ENUNCIADO:
Reproduce todas las líneas del material sin alterar ni una sola letra.
========
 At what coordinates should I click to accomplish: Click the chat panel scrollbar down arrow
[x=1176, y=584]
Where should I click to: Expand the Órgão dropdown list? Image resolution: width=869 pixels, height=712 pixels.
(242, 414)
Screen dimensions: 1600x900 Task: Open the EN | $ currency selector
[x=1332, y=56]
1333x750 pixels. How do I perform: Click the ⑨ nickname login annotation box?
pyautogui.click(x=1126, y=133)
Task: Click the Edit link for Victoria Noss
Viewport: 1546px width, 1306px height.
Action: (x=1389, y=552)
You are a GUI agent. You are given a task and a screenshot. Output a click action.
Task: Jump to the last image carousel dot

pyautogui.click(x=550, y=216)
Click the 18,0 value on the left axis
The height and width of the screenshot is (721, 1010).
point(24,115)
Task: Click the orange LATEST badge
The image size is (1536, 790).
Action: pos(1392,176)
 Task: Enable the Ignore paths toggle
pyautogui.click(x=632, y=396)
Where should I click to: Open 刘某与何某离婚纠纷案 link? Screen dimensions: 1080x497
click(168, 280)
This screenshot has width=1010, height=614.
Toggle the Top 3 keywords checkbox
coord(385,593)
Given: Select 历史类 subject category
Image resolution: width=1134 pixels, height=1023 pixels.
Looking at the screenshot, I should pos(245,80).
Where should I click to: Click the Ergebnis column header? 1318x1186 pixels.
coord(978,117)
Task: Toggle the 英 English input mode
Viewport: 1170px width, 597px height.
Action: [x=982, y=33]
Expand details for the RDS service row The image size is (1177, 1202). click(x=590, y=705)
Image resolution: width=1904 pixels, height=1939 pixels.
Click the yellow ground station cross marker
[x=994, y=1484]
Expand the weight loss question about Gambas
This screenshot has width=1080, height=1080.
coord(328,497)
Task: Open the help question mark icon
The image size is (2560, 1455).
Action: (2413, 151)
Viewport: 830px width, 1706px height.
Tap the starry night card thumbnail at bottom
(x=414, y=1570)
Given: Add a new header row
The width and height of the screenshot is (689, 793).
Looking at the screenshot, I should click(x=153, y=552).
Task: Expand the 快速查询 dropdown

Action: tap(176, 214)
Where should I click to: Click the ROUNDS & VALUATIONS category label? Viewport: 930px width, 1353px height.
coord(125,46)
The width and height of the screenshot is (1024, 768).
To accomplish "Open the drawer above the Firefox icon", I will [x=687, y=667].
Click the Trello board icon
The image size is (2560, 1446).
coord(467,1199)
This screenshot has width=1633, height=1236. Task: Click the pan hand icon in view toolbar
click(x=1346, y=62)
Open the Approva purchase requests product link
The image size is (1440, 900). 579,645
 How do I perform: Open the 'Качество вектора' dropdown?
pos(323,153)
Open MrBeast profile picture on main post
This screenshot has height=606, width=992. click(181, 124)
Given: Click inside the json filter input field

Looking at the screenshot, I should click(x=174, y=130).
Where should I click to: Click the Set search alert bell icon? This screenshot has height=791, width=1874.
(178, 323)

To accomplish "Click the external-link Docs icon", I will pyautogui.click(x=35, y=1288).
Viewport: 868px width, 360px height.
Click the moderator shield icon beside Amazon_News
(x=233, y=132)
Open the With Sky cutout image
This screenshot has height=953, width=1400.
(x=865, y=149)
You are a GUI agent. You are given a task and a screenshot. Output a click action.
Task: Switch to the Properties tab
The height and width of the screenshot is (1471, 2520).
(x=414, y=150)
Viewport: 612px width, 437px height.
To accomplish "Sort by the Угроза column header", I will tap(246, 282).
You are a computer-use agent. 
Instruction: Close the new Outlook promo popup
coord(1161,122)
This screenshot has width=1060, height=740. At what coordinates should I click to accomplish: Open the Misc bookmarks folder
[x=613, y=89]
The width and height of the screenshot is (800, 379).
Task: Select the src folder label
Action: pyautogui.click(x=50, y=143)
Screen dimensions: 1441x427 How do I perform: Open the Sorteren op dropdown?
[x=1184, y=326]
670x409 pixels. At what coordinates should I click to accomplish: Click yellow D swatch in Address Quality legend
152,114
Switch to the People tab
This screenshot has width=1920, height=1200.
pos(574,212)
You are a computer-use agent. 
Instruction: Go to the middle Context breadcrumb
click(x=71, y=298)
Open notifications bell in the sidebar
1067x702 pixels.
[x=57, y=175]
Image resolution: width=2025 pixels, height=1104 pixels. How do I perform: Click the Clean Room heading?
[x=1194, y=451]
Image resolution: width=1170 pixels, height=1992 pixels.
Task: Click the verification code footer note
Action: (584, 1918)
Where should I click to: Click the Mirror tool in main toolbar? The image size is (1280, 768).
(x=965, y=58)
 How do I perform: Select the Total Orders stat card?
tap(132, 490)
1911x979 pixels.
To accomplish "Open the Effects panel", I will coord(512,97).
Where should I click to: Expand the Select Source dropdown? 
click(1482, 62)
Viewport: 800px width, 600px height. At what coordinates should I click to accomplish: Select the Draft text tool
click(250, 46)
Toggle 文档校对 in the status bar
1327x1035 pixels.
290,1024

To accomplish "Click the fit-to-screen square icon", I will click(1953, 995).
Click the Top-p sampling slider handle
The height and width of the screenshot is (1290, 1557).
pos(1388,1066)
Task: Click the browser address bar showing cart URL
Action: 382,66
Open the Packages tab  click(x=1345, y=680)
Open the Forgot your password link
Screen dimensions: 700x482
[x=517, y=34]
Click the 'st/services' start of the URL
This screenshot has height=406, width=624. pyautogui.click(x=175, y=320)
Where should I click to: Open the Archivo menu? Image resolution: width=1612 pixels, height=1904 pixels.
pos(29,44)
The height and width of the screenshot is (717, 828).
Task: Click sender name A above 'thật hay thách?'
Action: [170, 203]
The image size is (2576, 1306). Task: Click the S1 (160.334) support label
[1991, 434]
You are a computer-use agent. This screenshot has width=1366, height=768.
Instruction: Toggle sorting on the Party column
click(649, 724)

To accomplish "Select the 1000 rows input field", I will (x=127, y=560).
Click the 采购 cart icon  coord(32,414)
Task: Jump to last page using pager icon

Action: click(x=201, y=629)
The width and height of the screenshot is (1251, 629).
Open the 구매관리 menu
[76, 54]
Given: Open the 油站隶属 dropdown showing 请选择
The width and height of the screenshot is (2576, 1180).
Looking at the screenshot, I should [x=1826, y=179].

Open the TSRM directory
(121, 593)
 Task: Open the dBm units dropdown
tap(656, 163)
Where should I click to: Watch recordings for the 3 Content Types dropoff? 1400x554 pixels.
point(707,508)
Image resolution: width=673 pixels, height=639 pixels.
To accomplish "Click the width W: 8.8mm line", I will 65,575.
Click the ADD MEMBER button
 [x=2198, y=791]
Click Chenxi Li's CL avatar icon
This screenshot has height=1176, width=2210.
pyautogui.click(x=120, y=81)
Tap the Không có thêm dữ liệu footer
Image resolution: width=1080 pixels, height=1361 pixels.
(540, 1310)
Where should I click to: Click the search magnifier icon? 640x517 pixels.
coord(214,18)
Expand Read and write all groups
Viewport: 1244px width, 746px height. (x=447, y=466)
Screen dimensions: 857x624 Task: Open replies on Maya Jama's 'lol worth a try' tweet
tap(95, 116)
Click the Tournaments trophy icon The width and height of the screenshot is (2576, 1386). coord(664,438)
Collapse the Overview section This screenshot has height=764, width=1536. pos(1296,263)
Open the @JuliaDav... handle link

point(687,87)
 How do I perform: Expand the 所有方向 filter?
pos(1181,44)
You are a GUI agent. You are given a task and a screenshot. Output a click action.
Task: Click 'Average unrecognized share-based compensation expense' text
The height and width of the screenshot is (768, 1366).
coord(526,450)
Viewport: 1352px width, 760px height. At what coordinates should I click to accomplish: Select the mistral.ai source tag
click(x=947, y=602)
========
RESPUESTA ESPERADA:
 At what coordinates should I click to accomplish: Click the chat panel scrollbar down arrow
[x=1176, y=584]
Where should I click to: Expand the Órgão dropdown list? Image resolution: width=869 pixels, height=712 pixels.
(242, 414)
Screen dimensions: 1600x900 Task: Open the EN | $ currency selector
[x=1332, y=56]
1333x750 pixels. How do I perform: Click the ⑨ nickname login annotation box?
pyautogui.click(x=1126, y=133)
Task: Click the Edit link for Victoria Noss
Viewport: 1546px width, 1306px height.
Action: (x=1389, y=552)
You are a GUI agent. You are given a task and a screenshot. Output a click action.
Task: Jump to the last image carousel dot

pyautogui.click(x=550, y=216)
Click the 18,0 value on the left axis
The height and width of the screenshot is (721, 1010).
point(24,115)
Task: Click the orange LATEST badge
The image size is (1536, 790).
Action: pos(1392,176)
 Task: Enable the Ignore paths toggle
pyautogui.click(x=632, y=396)
Where should I click to: Open 刘某与何某离婚纠纷案 link? Screen dimensions: 1080x497
click(168, 280)
This screenshot has width=1010, height=614.
Toggle the Top 3 keywords checkbox
coord(385,593)
Given: Select 历史类 subject category
Image resolution: width=1134 pixels, height=1023 pixels.
Looking at the screenshot, I should pos(245,80).
Where should I click to: Click the Ergebnis column header? 1318x1186 pixels.
coord(978,117)
Task: Toggle the 英 English input mode
Viewport: 1170px width, 597px height.
Action: [x=982, y=33]
Expand details for the RDS service row The image size is (1177, 1202). click(x=590, y=705)
Image resolution: width=1904 pixels, height=1939 pixels.
Click the yellow ground station cross marker
[x=994, y=1484]
Expand the weight loss question about Gambas
This screenshot has width=1080, height=1080.
coord(328,497)
Task: Open the help question mark icon
The image size is (2560, 1455).
Action: (2413, 151)
Viewport: 830px width, 1706px height.
Tap the starry night card thumbnail at bottom
(x=414, y=1570)
Given: Add a new header row
The width and height of the screenshot is (689, 793).
Looking at the screenshot, I should click(x=153, y=552).
Task: Expand the 快速查询 dropdown

Action: tap(176, 214)
Where should I click to: Click the ROUNDS & VALUATIONS category label? Viewport: 930px width, 1353px height.
coord(125,46)
The width and height of the screenshot is (1024, 768).
To accomplish "Open the drawer above the Firefox icon", I will [x=687, y=667].
Click the Trello board icon
The image size is (2560, 1446).
coord(467,1199)
This screenshot has width=1633, height=1236. Task: Click the pan hand icon in view toolbar
click(x=1346, y=62)
Open the Approva purchase requests product link
The image size is (1440, 900). 579,645
 How do I perform: Open the 'Качество вектора' dropdown?
pos(323,153)
Open MrBeast profile picture on main post
This screenshot has height=606, width=992. click(181, 124)
Given: Click inside the json filter input field

Looking at the screenshot, I should click(x=174, y=130).
Where should I click to: Click the Set search alert bell icon? This screenshot has height=791, width=1874.
(178, 323)

To accomplish "Click the external-link Docs icon", I will pyautogui.click(x=35, y=1288).
Viewport: 868px width, 360px height.
Click the moderator shield icon beside Amazon_News
(x=233, y=132)
Open the With Sky cutout image
This screenshot has height=953, width=1400.
(x=865, y=149)
You are a GUI agent. You are given a task and a screenshot. Output a click action.
Task: Switch to the Properties tab
The height and width of the screenshot is (1471, 2520).
(x=414, y=150)
Viewport: 612px width, 437px height.
To accomplish "Sort by the Угроза column header", I will tap(246, 282).
You are a computer-use agent. 
Instruction: Close the new Outlook promo popup
coord(1161,122)
This screenshot has width=1060, height=740. At what coordinates should I click to accomplish: Open the Misc bookmarks folder
[x=613, y=89]
The width and height of the screenshot is (800, 379).
Task: Select the src folder label
Action: pyautogui.click(x=50, y=143)
Screen dimensions: 1441x427 How do I perform: Open the Sorteren op dropdown?
[x=1184, y=326]
670x409 pixels. At what coordinates should I click to accomplish: Click yellow D swatch in Address Quality legend
152,114
Switch to the People tab
This screenshot has width=1920, height=1200.
pos(574,212)
You are a computer-use agent. 
Instruction: Go to the middle Context breadcrumb
click(x=71, y=298)
Open notifications bell in the sidebar
1067x702 pixels.
[x=57, y=175]
Image resolution: width=2025 pixels, height=1104 pixels. How do I perform: Click the Clean Room heading?
[x=1194, y=451]
Image resolution: width=1170 pixels, height=1992 pixels.
Task: Click the verification code footer note
Action: (584, 1918)
Where should I click to: Click the Mirror tool in main toolbar? The image size is (1280, 768).
(x=965, y=58)
 How do I perform: Select the Total Orders stat card?
tap(132, 490)
1911x979 pixels.
To accomplish "Open the Effects panel", I will coord(512,97).
Where should I click to: Expand the Select Source dropdown? 
click(1482, 62)
Viewport: 800px width, 600px height. At what coordinates should I click to accomplish: Select the Draft text tool
click(250, 46)
Toggle 文档校对 in the status bar
1327x1035 pixels.
290,1024

To accomplish "Click the fit-to-screen square icon", I will click(1953, 995).
Click the Top-p sampling slider handle
The height and width of the screenshot is (1290, 1557).
pos(1388,1066)
Task: Click the browser address bar showing cart URL
Action: 382,66
Open the Packages tab  click(x=1345, y=680)
Open the Forgot your password link
Screen dimensions: 700x482
[x=517, y=34]
Click the 'st/services' start of the URL
This screenshot has height=406, width=624. pyautogui.click(x=175, y=320)
Where should I click to: Open the Archivo menu? Image resolution: width=1612 pixels, height=1904 pixels.
pos(29,44)
The height and width of the screenshot is (717, 828).
Task: Click sender name A above 'thật hay thách?'
Action: [170, 203]
The image size is (2576, 1306). Task: Click the S1 (160.334) support label
[1991, 434]
You are a computer-use agent. This screenshot has width=1366, height=768.
Instruction: Toggle sorting on the Party column
click(649, 724)

To accomplish "Select the 1000 rows input field", I will (x=127, y=560).
Click the 采购 cart icon  coord(32,414)
Task: Jump to last page using pager icon

Action: click(x=201, y=629)
The width and height of the screenshot is (1251, 629).
Open the 구매관리 menu
[76, 54]
Given: Open the 油站隶属 dropdown showing 请选择
The width and height of the screenshot is (2576, 1180).
Looking at the screenshot, I should [x=1826, y=179].

Open the TSRM directory
(121, 593)
 Task: Open the dBm units dropdown
tap(656, 163)
Where should I click to: Watch recordings for the 3 Content Types dropoff? 1400x554 pixels.
point(707,508)
Image resolution: width=673 pixels, height=639 pixels.
To accomplish "Click the width W: 8.8mm line", I will 65,575.
Click the ADD MEMBER button
 [x=2198, y=791]
Click Chenxi Li's CL avatar icon
This screenshot has height=1176, width=2210.
pyautogui.click(x=120, y=81)
Tap the Không có thêm dữ liệu footer
Image resolution: width=1080 pixels, height=1361 pixels.
(540, 1310)
Where should I click to: Click the search magnifier icon? 640x517 pixels.
coord(214,18)
Expand Read and write all groups
Viewport: 1244px width, 746px height. (x=447, y=466)
Screen dimensions: 857x624 Task: Open replies on Maya Jama's 'lol worth a try' tweet
tap(95, 116)
Click the Tournaments trophy icon The width and height of the screenshot is (2576, 1386). coord(664,438)
Collapse the Overview section This screenshot has height=764, width=1536. pos(1296,263)
Open the @JuliaDav... handle link

point(687,87)
 How do I perform: Expand the 所有方向 filter?
pos(1181,44)
You are a GUI agent. You are given a task and a screenshot. Output a click action.
Task: Click 'Average unrecognized share-based compensation expense' text
The height and width of the screenshot is (768, 1366).
coord(526,450)
Viewport: 1352px width, 760px height. At what coordinates should I click to accomplish: Select the mistral.ai source tag
click(x=947, y=602)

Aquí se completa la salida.